Grego stoppered the cocktail jug and picked up his glass.

“We haven’t come to the last chapter yet,” he said. “I don’t want any more battles; we haven’t patched up the combat damage from the last one. But if Ben Rainsford wants one, I’m not bugging out on it. You know, we could make things damned nasty for him.” He sipped slowly and set the glass down. “This so-called Government of his is broke; you know that, don’t you? And it’ll take from six to eight months to get a Colonial Legislature organized and in session, and he can’t levy taxes by executive decree; that’s purely a legislative function. In the meantime, he’ll have to borrow, and the only place he can borrow is from the bank we control.”

That was the trouble with Victor. If anybody or anything challenged him, his first instinct was to hit back. Following that instinct when he had first heard of the Fuzzies had gotten the Company back of the eightball in the first place.

“Well, don’t do any fighting with planet busters at twenty paces,” he advised. “Gus Brannhard and Alex Napier, between them, talked him out of prosecuting us for what we did before the trial, and convinced him he’d wreck the whole planetary economy if he damaged the company too badly. We’re in the same spot; we can’t afford to have a bankrupt Government on top of everything else. Let him borrow all the money he wants.”

“And then tax it away from us to pay it back?”

“Not if we get control of the Legislature and write the tax laws ourselves. This is a political battle; let’s use political weapons.”

“You mean organize a Zarathustra Company Party?” Grego laughed. “You have any idea how unpopular the Company is, right now?”

“No, no. Let the citizens and voters organize the parties. We’ll just pick out the best one and take it over. All we’ll need to organize will be a political organization.”

Grego smiled slowly over the rim of his glass and swallowed.

“Yes, Leslie. I don’t think I need to tell you what to do. You know it better than I do. Have you anybody in mind to head it? They shouldn’t be associated with the Company at all; at least, not where the public can see it.”
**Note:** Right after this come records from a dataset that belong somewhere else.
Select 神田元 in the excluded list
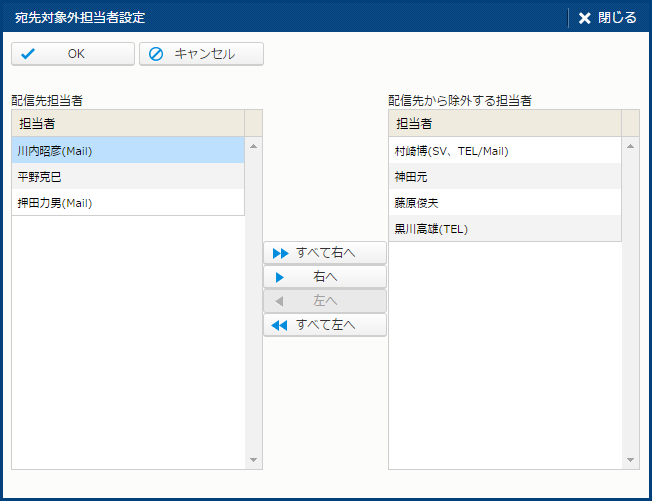Screen dimensions: 652x501 [504, 177]
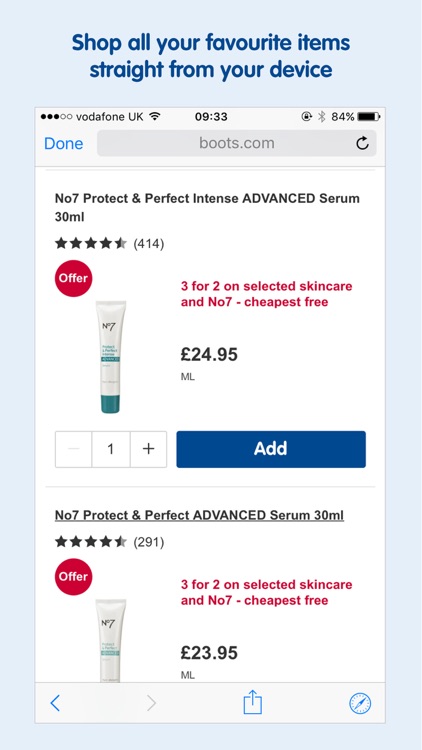Open the share sheet icon
422x750 pixels.
(252, 703)
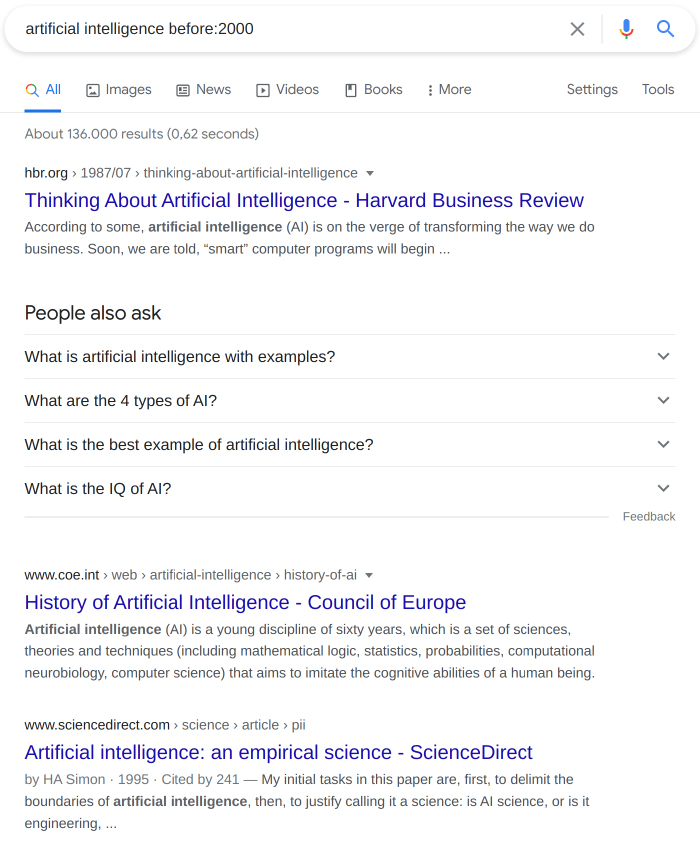Image resolution: width=700 pixels, height=847 pixels.
Task: Open search Tools
Action: pyautogui.click(x=658, y=90)
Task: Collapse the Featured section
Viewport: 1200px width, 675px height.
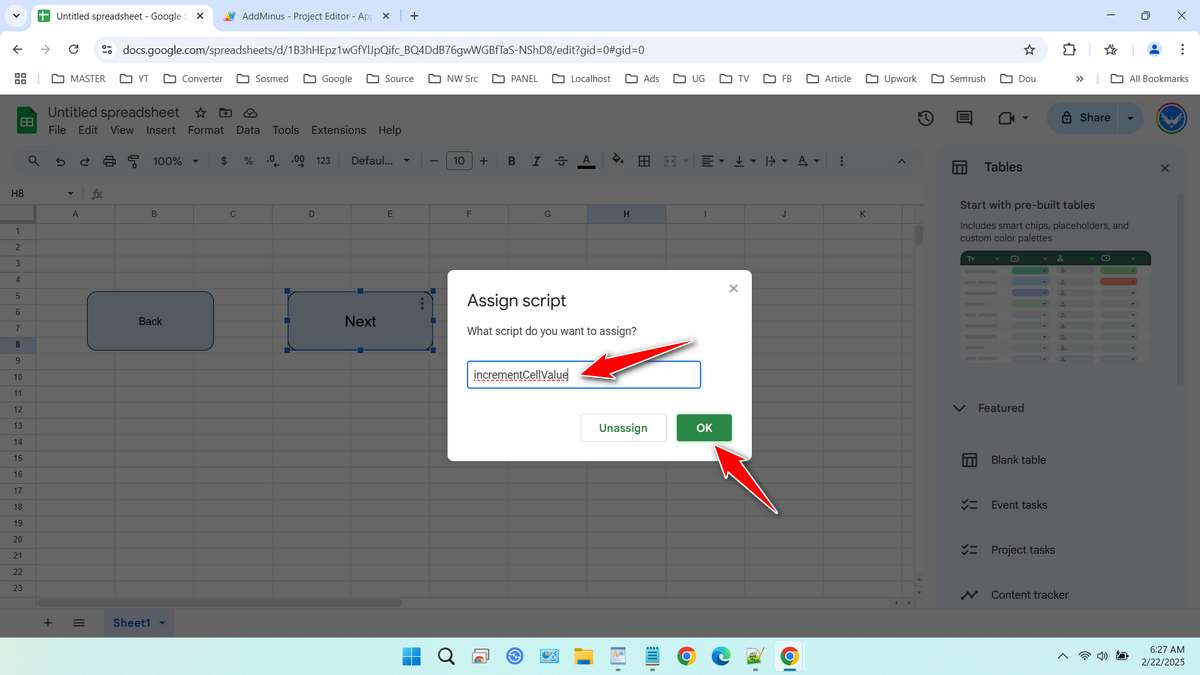Action: pyautogui.click(x=961, y=408)
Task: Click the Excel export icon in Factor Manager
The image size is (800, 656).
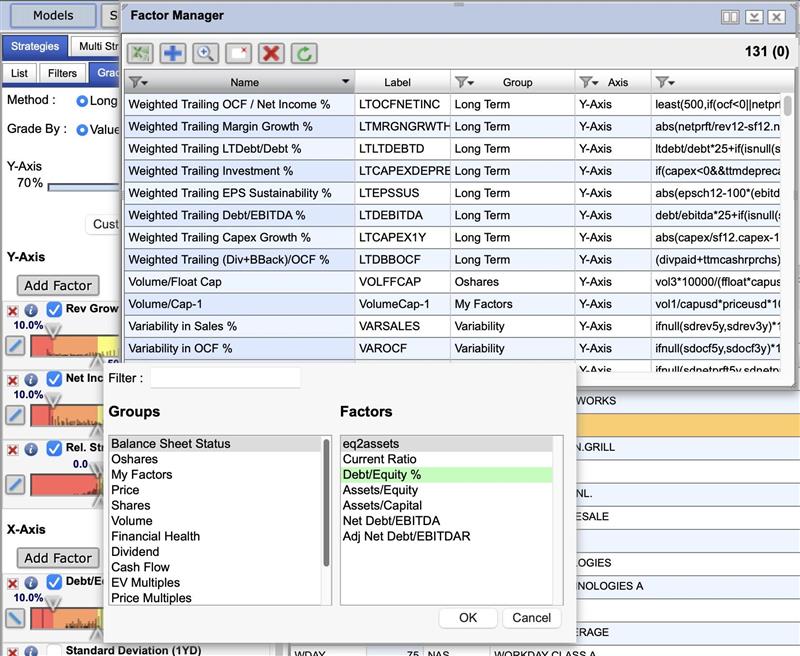Action: tap(140, 53)
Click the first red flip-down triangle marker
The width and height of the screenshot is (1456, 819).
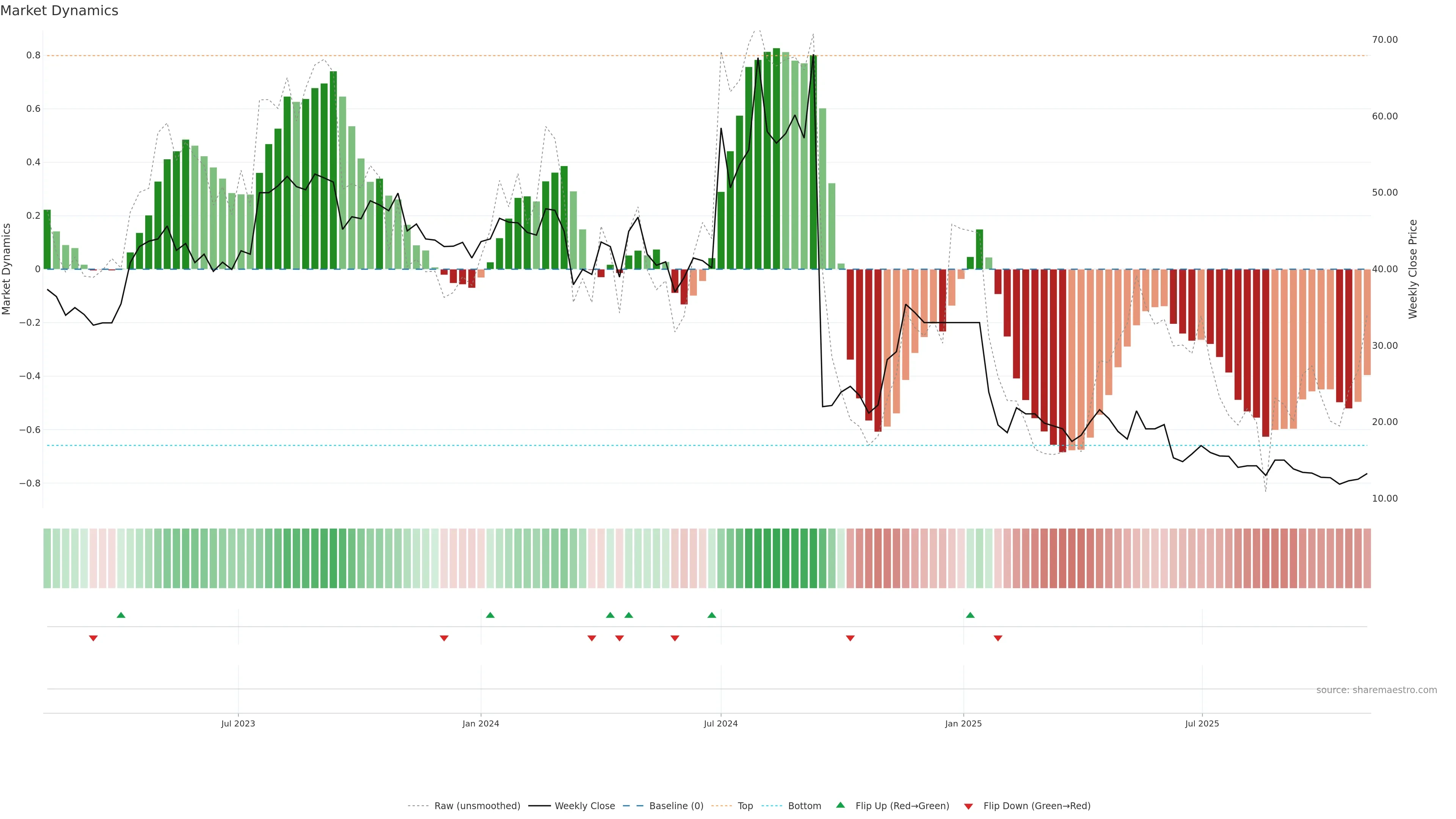[93, 638]
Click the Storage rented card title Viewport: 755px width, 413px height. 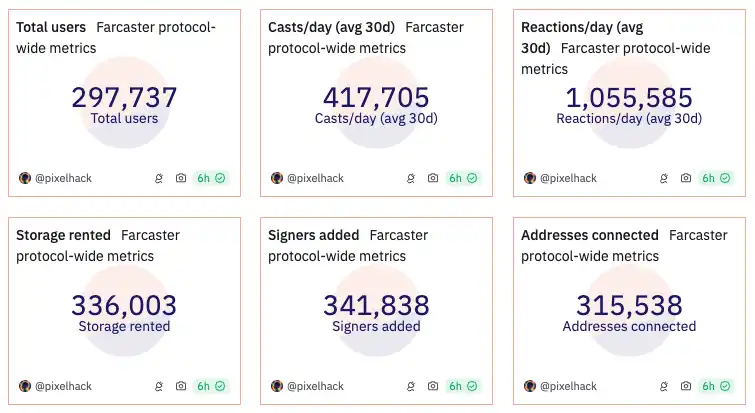click(63, 235)
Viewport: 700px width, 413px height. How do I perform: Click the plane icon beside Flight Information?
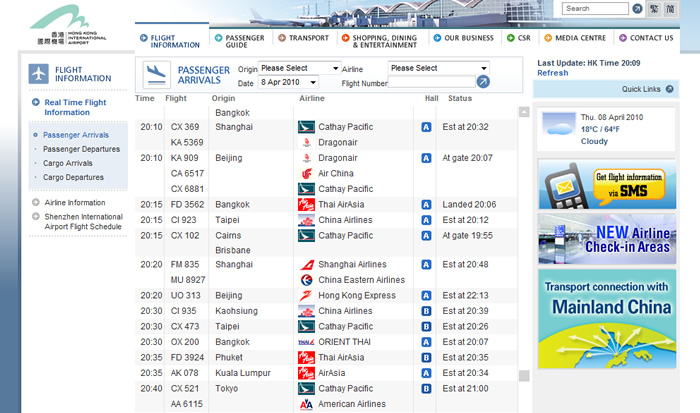(x=39, y=74)
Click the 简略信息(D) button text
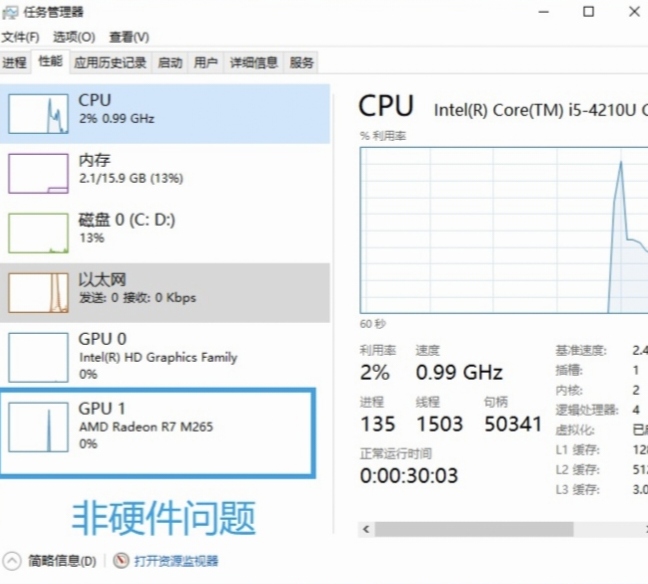 tap(62, 561)
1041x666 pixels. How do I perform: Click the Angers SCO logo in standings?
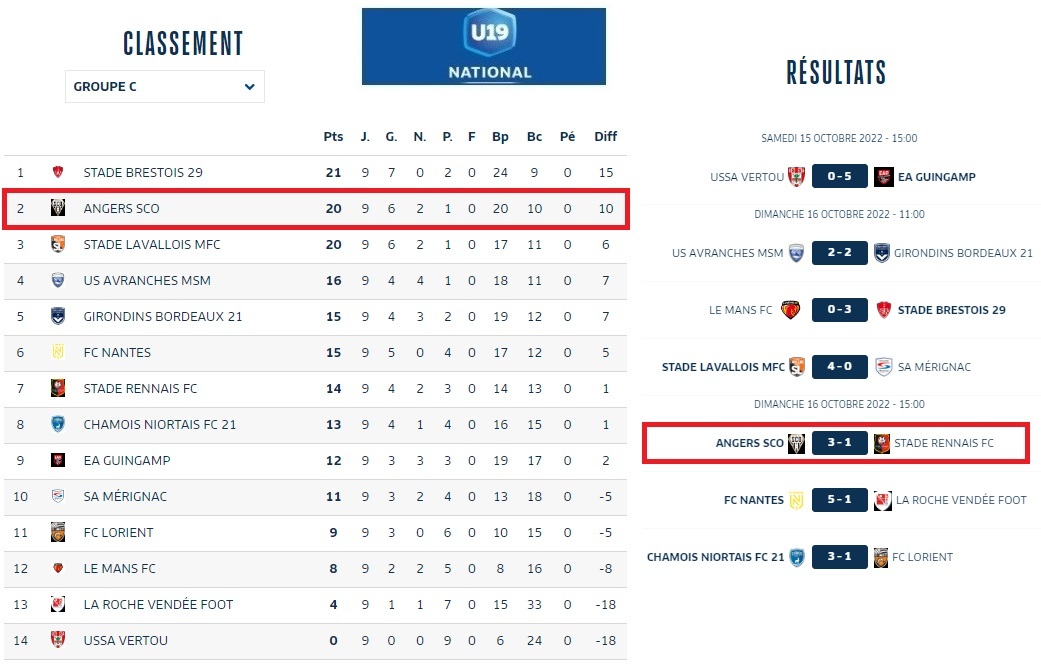click(58, 208)
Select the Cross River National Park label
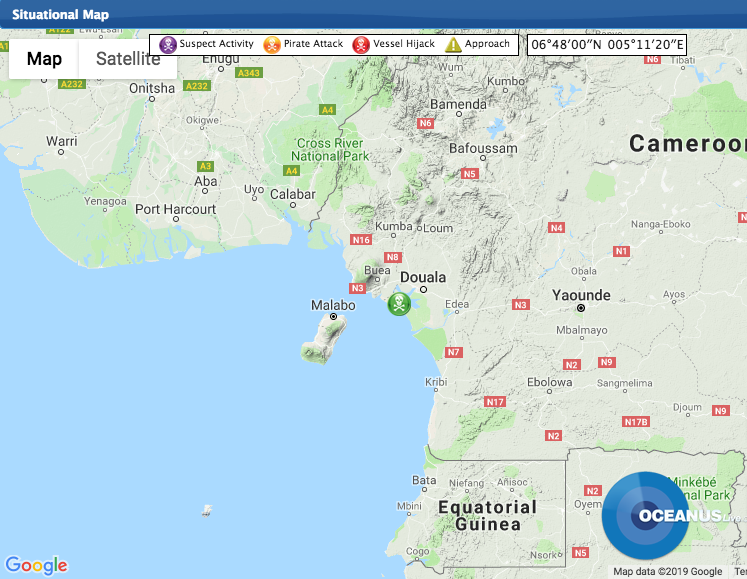This screenshot has width=747, height=579. pos(332,150)
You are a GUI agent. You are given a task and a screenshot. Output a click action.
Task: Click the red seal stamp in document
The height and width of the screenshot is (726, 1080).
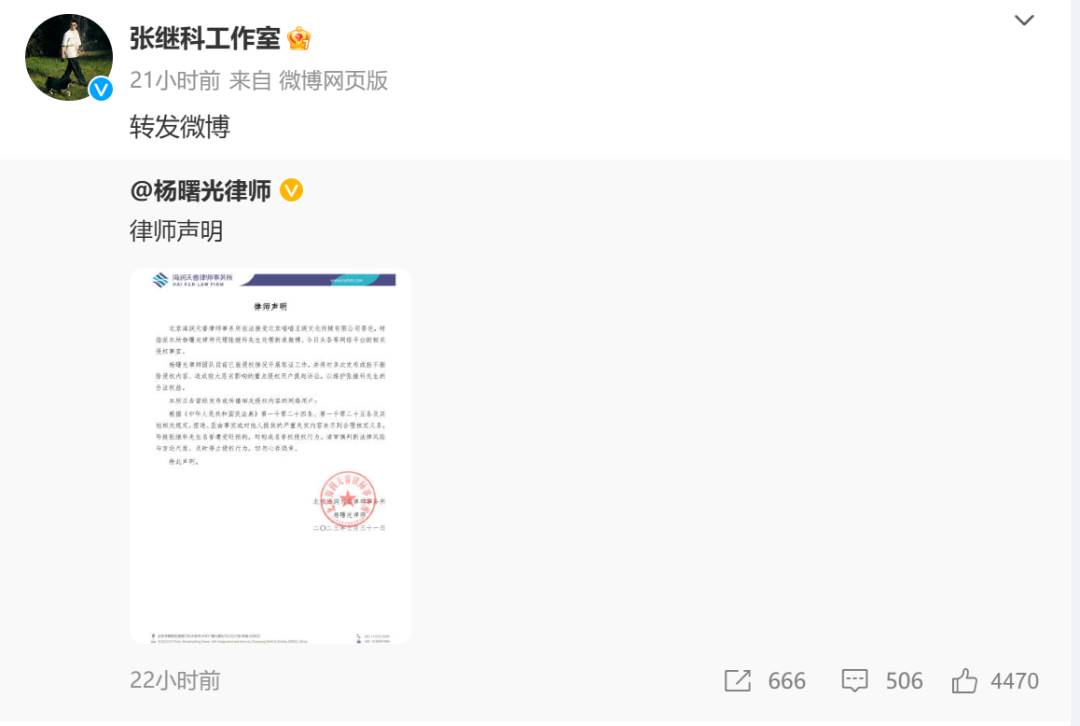coord(348,500)
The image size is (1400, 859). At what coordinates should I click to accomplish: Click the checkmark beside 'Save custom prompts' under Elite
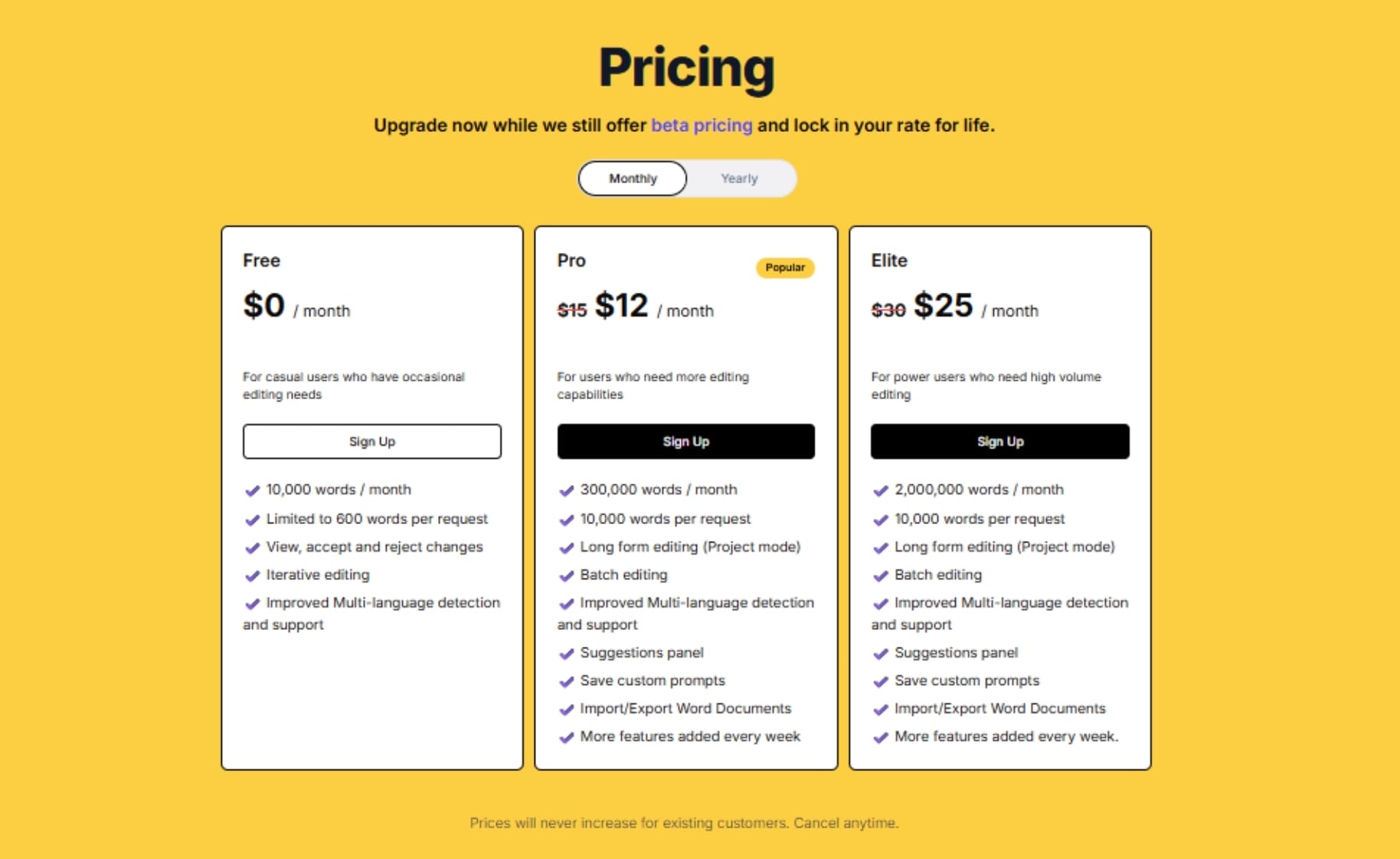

He named a few names — independent business men, freeholding planters, professional people, a clergyman or so. Grego nodded approvingly at each.

“Hugo Ingermann,” he said.

“Good God!” Coombes doubted his ears for a moment. Then he was shocked. “We want nothing whatever to do with that fellow. Why, there isn’t a crooked operation in Mallorysport, criminal or just plain dishonest, that he isn’t mixed up in. And I told you how he was talking in court today.”